## EXERCISE DIRECTIONS:
Examine the records and identify each line that includes the string "width". Copy those lines.

## EXERCISE INPUTS:
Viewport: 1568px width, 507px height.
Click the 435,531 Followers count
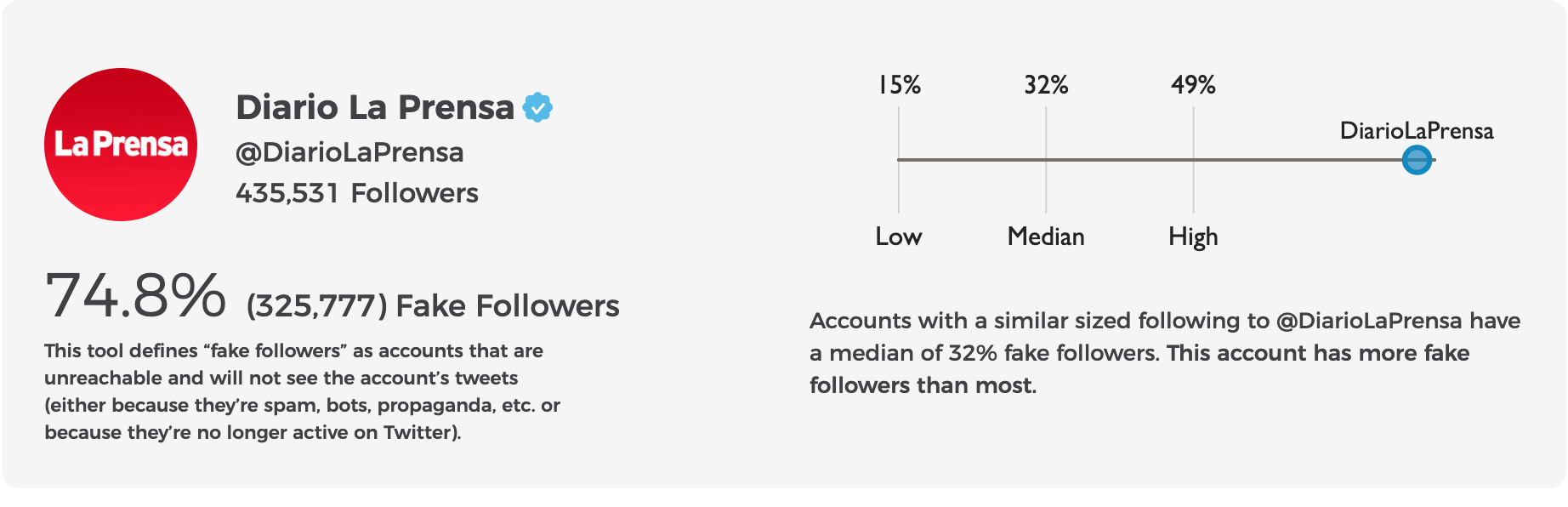[357, 193]
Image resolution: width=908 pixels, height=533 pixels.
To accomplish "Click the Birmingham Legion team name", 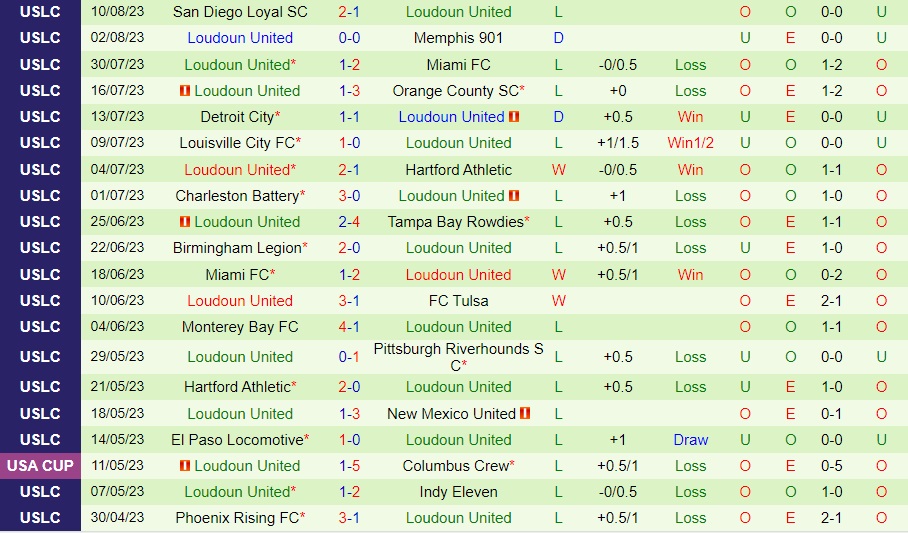I will coord(237,248).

## TASK SOLUTION:
Viewport: 1568px width, 507px height.
Image resolution: width=908 pixels, height=533 pixels.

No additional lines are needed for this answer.